It’s rare for a college to tell a prospective student that their school may not be affordable enough for them to attend come fall. For a year, New York University did just that, calling admitted students and their parents and families to talk about the debt they could get themselves into if they chose to attend the pricey college. Citing little effect on enrollment rates, however, the school will not be pursuing a similar effort this summer, according to a recent article in The Chronicle of Higher Education.

The purpose of the calls was to make sure students and parents were aware how much an education at the school cost long-term. NYU doesn’t offer as much “free money” in scholarships and grants as many other schools, leaving students no choice but to take out student loans to cover the more than $50,000 annual tuition, fees, and room and board bill. According to previous articles on the school’s efforts in The Chronicle, the 58 percent of students who carry debt loads once graduating from NYU do so with an average of more than $33,000 in student loans. (The national average hovers around $20,000.)

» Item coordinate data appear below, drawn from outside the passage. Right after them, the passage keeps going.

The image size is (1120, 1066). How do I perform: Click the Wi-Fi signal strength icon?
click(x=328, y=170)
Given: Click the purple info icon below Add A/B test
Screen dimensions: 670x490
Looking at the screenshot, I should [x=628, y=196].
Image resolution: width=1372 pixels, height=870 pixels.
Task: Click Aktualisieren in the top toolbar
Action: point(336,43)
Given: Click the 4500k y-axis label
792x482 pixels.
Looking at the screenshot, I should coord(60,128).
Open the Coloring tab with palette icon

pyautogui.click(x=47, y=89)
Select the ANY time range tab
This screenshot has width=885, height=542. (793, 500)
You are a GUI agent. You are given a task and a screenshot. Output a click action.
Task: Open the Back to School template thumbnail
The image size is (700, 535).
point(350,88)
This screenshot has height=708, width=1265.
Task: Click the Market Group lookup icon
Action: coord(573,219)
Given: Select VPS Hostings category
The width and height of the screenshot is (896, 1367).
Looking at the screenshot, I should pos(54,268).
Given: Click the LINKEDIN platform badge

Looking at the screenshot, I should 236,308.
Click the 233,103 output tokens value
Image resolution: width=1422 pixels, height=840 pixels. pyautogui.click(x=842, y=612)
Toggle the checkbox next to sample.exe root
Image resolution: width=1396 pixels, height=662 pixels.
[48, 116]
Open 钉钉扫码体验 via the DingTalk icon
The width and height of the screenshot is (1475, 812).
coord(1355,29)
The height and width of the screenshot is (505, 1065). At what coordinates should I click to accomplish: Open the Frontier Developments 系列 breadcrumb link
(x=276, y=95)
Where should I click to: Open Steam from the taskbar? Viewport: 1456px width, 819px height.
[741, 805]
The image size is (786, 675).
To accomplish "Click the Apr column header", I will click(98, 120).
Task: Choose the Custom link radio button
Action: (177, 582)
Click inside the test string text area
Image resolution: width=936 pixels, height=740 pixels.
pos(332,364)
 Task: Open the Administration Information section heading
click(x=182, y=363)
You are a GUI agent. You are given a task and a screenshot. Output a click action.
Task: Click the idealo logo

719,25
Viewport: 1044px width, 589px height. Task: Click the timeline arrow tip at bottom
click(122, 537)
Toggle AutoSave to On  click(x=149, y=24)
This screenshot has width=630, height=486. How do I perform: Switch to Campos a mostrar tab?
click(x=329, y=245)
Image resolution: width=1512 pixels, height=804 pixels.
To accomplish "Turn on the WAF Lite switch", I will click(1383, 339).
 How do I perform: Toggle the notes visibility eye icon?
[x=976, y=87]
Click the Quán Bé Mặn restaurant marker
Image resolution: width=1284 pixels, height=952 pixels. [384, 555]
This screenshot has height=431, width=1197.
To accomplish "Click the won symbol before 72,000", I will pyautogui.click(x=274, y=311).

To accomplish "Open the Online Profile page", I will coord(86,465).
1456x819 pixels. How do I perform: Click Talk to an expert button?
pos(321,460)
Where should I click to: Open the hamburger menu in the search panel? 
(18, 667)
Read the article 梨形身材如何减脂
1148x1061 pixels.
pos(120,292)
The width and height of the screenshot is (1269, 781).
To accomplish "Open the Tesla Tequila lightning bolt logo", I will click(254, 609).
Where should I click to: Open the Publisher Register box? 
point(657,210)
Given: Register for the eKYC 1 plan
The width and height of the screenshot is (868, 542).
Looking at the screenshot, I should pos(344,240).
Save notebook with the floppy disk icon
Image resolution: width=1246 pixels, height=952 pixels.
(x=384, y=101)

NYU won’t be abandoning all efforts to inform students and parents about the costs of attending the college. Administrators say they’re now looking for ways to make sure those admitted know of ways to finance the “significant investment” that is NYU, according to The Chronicle, and that these efforts need to start sooner rather than later when students are still deciding where to enroll. The college also plans to give students a more “general financial education” rather than giving them advice based on their specific circumstances. However, Randall C. Deike, NYU’s vice president for enrollment management, said in the Chronicle article that he has already told some students it may be better for them to start out at a less expensive college and then transfer to NYU later on.

NYU has gotten quite a bit of criticism lately from students graduating with mountains of debt, degrees in the humanities, and limited job prospects. One article last month in The New York Times took a look at Cortney Munna, a 26-year-old graduate of NYU with nearly $100,000 in student loan debt. Munna is saying she wasn’t counseled properly about the true cost of college and what it would be like to repay a loan that high once she was done at NYU. According to The New York Times article, it was NYU that suggested she take out an additional $40,000 private loan when she and her mother found that the lower-interest student loans didn’t cover all of the costs of attendance. The college has since said it would have been inappropriate for them to counsel Munna out of NYU, or to counsel her out of taking on more debt to remain at the school. Who is to blame here? Were Munna and her mother naïve in assuming they could handle the loan? Should private lenders consider students’ existing loan totals when doling out funds? Should the college have been more forthright?